Main Features of Scientific Realism
Scientific realism involves two basic positions. First, it is a set of claims about the features of an ideal scientific theory; an ideal theory is the sort of theory science aims to produce. Second, it is the commitment that science will eventually produce theories very much like an ideal theory and that science has done pretty well thus far in some domains. It is important to note that one might be a scientific realist regarding some sciences while not being a realist regarding others. For example, one might hold realist attitudes toward physics, chemistry and biology, and not toward economics, psychology and sociology.

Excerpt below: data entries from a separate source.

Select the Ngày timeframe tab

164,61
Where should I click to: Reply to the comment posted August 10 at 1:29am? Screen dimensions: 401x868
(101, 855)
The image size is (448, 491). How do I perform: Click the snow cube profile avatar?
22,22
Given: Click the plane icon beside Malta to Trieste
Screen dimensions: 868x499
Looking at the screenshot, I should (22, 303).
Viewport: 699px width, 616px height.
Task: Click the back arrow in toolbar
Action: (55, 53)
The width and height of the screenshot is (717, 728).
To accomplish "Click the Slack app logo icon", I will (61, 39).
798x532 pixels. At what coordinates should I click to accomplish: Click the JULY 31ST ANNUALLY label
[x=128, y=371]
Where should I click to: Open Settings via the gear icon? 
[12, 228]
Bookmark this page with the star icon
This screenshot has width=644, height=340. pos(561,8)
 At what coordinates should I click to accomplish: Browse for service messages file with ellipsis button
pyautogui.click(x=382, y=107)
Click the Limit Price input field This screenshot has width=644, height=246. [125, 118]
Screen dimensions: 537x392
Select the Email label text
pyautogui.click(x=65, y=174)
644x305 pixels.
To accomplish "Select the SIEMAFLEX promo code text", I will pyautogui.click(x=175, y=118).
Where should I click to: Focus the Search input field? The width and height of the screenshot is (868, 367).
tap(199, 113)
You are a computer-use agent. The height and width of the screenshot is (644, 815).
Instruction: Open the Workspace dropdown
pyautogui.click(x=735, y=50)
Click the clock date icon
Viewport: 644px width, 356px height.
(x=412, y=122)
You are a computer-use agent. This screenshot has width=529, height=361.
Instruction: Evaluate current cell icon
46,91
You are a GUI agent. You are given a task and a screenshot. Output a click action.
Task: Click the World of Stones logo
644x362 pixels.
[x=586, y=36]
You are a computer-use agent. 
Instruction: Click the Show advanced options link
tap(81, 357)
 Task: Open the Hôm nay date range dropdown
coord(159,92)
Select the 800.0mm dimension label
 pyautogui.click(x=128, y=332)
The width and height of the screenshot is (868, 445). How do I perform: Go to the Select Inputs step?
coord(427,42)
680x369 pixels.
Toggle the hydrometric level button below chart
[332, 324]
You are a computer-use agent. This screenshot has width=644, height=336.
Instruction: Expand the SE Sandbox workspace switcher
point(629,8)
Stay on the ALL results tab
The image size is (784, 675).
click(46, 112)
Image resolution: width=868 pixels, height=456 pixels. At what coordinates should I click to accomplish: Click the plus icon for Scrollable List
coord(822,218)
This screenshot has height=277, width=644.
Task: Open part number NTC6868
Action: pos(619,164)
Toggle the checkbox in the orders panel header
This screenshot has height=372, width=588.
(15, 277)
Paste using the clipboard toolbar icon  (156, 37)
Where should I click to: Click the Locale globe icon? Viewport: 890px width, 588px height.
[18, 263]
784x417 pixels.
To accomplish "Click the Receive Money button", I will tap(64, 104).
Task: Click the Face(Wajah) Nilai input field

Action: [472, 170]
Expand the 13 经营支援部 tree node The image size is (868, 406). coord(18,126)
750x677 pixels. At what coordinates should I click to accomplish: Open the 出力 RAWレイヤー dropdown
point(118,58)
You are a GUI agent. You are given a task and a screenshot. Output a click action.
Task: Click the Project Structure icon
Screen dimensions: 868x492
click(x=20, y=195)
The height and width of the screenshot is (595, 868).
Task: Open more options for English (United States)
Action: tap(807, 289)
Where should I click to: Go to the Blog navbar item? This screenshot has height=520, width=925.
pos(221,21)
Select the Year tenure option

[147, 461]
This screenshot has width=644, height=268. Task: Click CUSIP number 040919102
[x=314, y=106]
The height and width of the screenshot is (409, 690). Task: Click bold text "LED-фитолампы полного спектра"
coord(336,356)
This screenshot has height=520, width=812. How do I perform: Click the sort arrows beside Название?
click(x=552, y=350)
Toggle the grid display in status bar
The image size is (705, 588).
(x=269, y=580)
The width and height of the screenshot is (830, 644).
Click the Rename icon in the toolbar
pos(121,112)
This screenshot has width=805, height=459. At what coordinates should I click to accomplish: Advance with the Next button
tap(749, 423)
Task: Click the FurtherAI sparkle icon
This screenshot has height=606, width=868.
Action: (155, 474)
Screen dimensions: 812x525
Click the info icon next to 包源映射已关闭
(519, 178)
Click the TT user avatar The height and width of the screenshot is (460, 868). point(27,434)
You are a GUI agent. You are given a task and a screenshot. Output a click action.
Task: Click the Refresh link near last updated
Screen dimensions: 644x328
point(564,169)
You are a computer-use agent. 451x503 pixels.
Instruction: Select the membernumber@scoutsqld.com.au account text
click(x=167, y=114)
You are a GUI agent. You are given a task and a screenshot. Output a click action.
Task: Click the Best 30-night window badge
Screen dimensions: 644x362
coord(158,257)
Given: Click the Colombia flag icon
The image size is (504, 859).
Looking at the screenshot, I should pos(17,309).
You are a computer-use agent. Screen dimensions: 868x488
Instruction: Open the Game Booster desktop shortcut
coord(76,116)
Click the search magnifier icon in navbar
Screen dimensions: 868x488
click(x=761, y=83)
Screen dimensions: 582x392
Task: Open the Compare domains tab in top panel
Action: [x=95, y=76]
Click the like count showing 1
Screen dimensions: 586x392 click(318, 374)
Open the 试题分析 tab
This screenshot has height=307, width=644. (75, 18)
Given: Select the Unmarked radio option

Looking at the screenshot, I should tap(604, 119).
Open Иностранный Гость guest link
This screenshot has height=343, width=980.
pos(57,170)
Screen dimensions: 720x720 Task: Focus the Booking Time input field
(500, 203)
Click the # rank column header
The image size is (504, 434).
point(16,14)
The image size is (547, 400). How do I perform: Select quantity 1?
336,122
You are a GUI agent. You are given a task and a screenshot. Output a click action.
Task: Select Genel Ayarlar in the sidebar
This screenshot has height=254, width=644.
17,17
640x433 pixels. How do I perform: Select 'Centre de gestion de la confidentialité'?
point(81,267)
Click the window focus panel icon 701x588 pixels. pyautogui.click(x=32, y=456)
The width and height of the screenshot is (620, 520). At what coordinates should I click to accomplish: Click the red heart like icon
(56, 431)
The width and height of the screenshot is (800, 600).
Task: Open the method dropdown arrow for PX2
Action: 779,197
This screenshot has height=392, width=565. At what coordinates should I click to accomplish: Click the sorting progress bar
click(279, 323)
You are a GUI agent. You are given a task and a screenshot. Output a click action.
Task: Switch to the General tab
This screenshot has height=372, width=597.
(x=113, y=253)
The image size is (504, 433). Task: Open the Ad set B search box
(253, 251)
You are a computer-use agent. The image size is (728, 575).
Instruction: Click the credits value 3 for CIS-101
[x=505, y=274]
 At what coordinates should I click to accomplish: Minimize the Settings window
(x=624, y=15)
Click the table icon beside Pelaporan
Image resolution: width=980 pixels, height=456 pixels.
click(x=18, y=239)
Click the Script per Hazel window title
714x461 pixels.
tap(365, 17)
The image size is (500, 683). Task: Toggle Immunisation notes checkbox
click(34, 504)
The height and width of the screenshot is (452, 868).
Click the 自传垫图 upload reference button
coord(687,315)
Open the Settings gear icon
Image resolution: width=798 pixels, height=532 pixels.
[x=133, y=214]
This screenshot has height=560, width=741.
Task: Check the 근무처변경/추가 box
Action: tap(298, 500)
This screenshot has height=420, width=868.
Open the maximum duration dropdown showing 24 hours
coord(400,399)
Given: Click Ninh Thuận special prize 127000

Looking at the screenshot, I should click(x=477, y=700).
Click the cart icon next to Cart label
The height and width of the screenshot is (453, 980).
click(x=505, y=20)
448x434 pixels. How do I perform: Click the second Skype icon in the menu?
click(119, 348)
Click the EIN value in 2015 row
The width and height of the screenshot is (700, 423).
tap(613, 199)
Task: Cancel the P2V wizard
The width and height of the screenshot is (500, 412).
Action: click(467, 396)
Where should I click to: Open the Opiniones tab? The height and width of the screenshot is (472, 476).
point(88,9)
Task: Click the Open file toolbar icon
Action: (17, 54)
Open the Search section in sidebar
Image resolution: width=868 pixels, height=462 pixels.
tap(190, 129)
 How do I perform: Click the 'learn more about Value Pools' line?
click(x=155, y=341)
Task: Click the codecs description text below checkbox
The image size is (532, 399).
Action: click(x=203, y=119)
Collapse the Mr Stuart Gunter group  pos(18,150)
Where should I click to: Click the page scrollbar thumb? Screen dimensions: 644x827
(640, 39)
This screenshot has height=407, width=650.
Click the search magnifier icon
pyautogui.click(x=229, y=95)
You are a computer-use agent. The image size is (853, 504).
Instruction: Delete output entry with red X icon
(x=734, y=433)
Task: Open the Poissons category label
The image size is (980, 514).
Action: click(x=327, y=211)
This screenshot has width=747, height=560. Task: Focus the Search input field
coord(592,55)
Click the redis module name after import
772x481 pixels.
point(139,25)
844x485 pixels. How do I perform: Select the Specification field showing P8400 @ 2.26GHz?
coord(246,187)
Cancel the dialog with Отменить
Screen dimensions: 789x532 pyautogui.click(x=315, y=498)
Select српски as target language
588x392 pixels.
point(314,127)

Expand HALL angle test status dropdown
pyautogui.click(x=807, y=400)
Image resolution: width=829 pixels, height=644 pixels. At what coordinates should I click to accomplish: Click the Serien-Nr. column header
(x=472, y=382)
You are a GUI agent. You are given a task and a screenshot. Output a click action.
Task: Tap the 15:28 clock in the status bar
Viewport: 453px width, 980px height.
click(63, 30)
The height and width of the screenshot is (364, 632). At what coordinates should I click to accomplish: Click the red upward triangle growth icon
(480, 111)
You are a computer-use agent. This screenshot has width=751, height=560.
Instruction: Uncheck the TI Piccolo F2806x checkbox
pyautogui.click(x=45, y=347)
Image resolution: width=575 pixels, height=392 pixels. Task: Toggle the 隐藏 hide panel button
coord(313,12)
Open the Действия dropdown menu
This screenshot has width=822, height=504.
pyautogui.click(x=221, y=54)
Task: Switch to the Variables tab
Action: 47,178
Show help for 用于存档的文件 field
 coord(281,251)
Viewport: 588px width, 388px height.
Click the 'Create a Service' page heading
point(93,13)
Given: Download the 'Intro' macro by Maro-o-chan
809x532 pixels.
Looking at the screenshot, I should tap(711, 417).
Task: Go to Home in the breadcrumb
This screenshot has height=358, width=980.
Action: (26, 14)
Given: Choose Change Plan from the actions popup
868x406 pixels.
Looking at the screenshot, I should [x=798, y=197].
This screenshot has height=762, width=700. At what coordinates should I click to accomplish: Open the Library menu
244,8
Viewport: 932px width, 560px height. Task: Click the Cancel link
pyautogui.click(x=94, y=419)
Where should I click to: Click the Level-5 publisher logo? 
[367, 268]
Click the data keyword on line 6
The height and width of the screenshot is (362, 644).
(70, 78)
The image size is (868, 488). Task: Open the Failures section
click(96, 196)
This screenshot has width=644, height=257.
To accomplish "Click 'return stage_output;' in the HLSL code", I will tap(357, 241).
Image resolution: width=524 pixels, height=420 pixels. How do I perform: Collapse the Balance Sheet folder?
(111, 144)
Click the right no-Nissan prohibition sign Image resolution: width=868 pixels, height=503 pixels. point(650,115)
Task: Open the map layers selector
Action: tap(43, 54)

According to scientific realism, an ideal scientific theory has the following features:
- The claims the theory makes are either true or false, depending on whether the entities talked about by the theory exist and are correctly described by the theory. This is the semantic commitment of scientific realism.
- The entities described by the scientific theory exist objectively and mind-independently. This is the metaphysical commitment of scientific realism.
- There are reasons to believe some significant portion of what the theory says. This is the epistemological commitment.
Combining the first and the second claim entails that an ideal scientific theory says definite things about genuinely existing entities. The third claim says that we have reasons to believe that the things said about these entities are true.
Scientific realism usually holds that science makes progress, i.e. scientific theories usually get successively better, or, rather, answer more and more questions. For this reason, many people, scientific realist or otherwise, hold that realism should make sense of the progress of science in terms of theories being successively more like the ideal theory that scientific realists describe.